8 Replies Latest reply on Mar 20, 2013 3:49 AM by lfryc

    Possible usage of JUnit categories in test suite

    ppitonak

      Hi,

       

      we started investing into new test suite in RichFaces 4.3 called "fundamental tests" and Lukas created all necessary configuration in POM files so we can run it in CI, too. However, we are facing at least two major issues:

      1. since new tests use Selenium, they run much longer than unit tests and it is probable that the number of tests will increase significantly in the future so it won't be possible to run whole test suite for each commit
      2. when a new test for known (unresolved) issue is created it has to be ignored in test suite which causes that QE loses a lot of precious information because sometimes there are duplicates in JIRA or an issue is fixed with new release of Mojarra/MyFaces, QE wants to have a CI job with all failing tests (in which all tests should fail) so that we find out that some issue is fixed immediately; this is not possible with ignored tests

       

      To solve these two problems we could introduce two JUnit categories (introduced in JUnit 4.8).

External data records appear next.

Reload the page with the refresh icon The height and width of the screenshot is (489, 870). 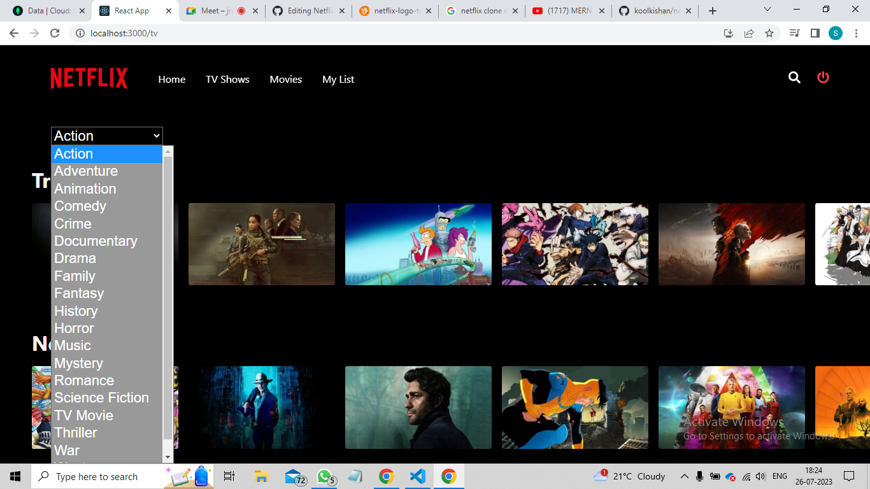(x=54, y=32)
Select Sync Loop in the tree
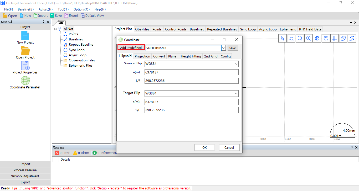359x191 pixels. pos(76,50)
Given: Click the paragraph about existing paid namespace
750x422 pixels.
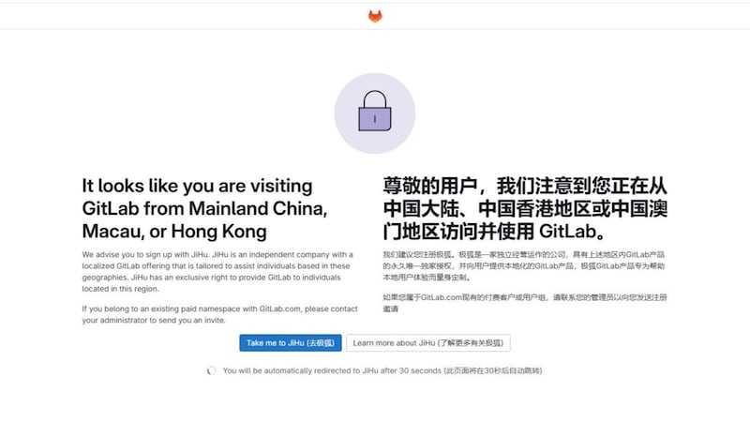Looking at the screenshot, I should pos(220,314).
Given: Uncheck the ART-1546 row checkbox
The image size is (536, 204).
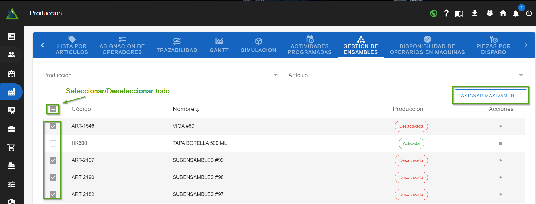Looking at the screenshot, I should [53, 126].
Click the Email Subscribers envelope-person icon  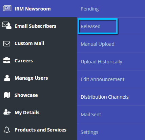pyautogui.click(x=7, y=25)
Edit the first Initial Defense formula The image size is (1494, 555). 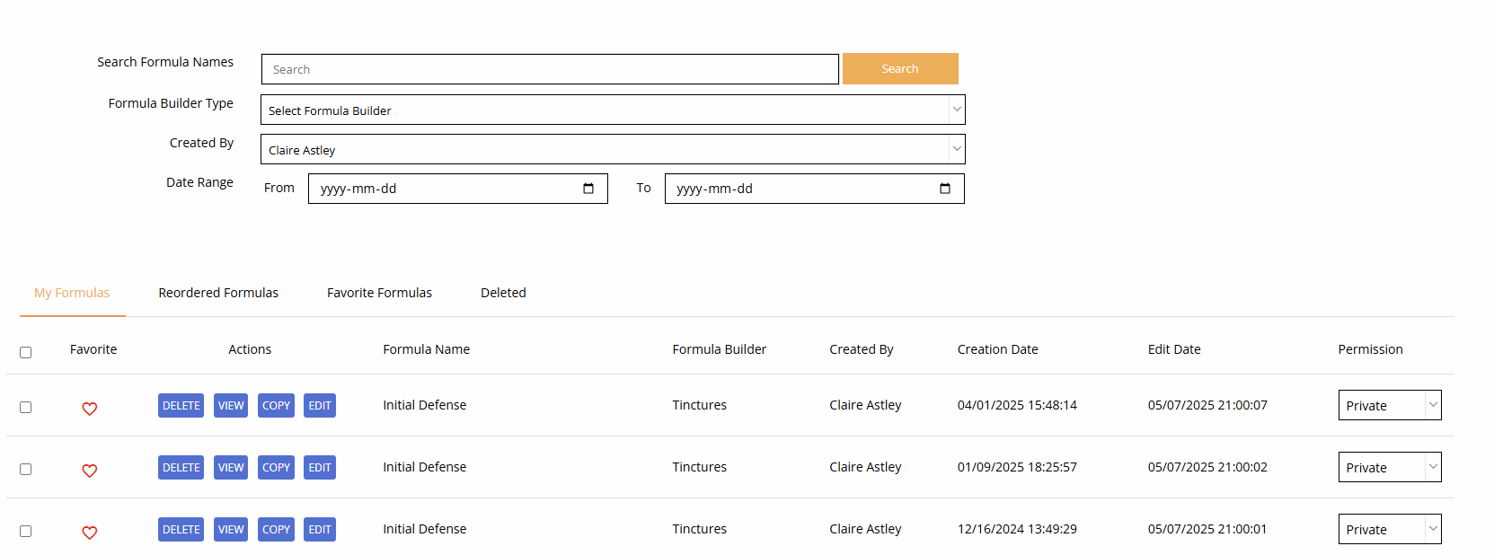click(x=320, y=406)
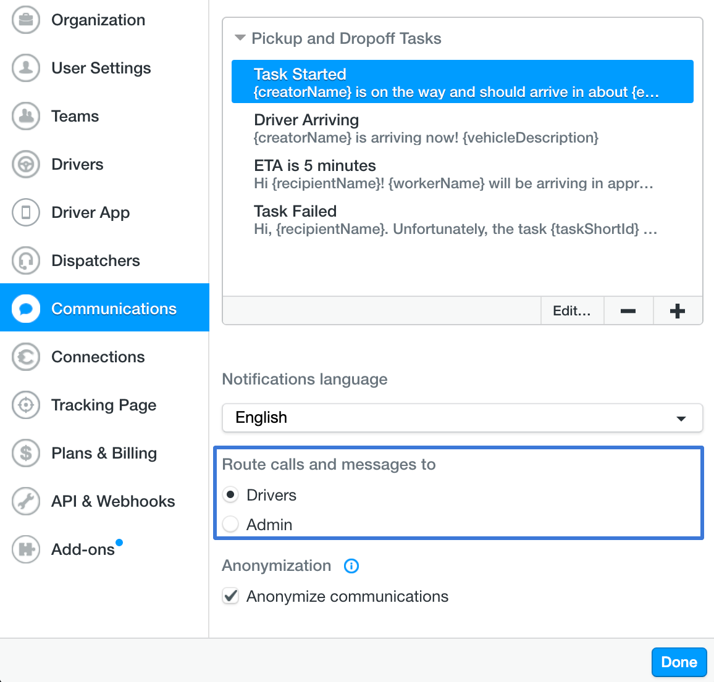Select the Drivers steering wheel icon
Screen dimensions: 714x682
[x=26, y=164]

The configuration would look like this:

       

      public interface FailingTest { }
      public interface SmokeTest { }
      
      public class TestUnitB {
          @Test
          public void test1() { ... }
          
          @Test
          @Category(FailingTest.class) // https://issues.jboss.org/browse/RF-xxxxx
          public void test2() { ... }
      }
      
      @RunWith(Arquillian.class)
      public class TestIntegrationArq {
      
          @Deployment
          public static JavaArchive createDeployment() { ... }
      
          @Test
          @Category(FailingTest.class) // https://issues.jboss.org/browse/RF-xxxxx
          public void test1() { ... }
          
          @Test
          public void test2() { ... }
      }
      

       

      There is also an option to define a test suite in Java class but IMHO it isn't useful because

      1. one would have to include new test class into test suite which would be error prone and would contain a lot of classes (atm ~220 tests classes in RF5)
      2. both dev and QE teams want to run tests from the IDE when developing tests which is well supported so this test suite defined in Java class has no use
      3. in CI, Maven profiles can be used instead of Java class which solves problem in #1

       

      This is how Maven config would look like (profile for integration tests already exist in RF pom)

       

      <profile>
          <id>unitTests</id> <!-- the same also for integration tests but with failsafe plugin -->
          <activation>
              <property>
                  <name>!integration</name>
              </property>
          </activation>
          <build>
              <plugins>
                  <plugin>
                      <artifactId>maven-surefire-plugin</artifactId>
                      <configuration>
                          <excludedGroups>com.pitonak.category.FailingTest</excludedGroups>
                      </configuration>
                  </plugin>
              </plugins>
          </build>
      </profile>
      <profile>
          <id>failingTests</id> <!-- plus activate integration tests profile -->
          <build>
              <plugins>
                  <plugin>
                      <artifactId>maven-surefire-plugin</artifactId>
                      <configuration>
                          <groups>com.pitonak.category.FailingTest</groups>
                      </configuration>
                  </plugin>
                  <plugin>
                      <artifactId>maven-failsafe-plugin</artifactId>
                      <configuration>
                          <groups>com.pitonak.category.FailingTest</groups>
                      </configuration>
                  </plugin>
              </plugins>
          </build>
      </profile>
      

       

      We would have to agree on rules for using these categories, I suggest this:

      1. each component would have about 10% of its fundamental tests in SmokeTest category
      2. majority of smoke tests should interact with component somehow, i.e. not tests for transient attributes such as styleClass nor for standard client-side event handlers such as onclick, onenter in r:tab can be smoke test
      3. FailingTest category would be used instead of JUnit's @Ignore annotation for all tests that are associated with some known (not yet resolved) issue, it would be removed from FailingTest category as soon as associated issue is fixed
      4. not a single test can be ignored

       

      I wrote about two categories that in my opinion should be introduced immediately but we could introduce unlimited number of categories, e.g.:

      • for JSF implementations - Mojarra, MyFaces, Mojarra2118...
      • for runtime containers - EAP61, Tomcat7...
      • for browsers - Firefox18, IE10, IOS6

      Since I'm not sure how QE would handle so many categories I suggest to define them as needed in the future. There would be probaly one Jenkins job for each category which looks unmaintainable.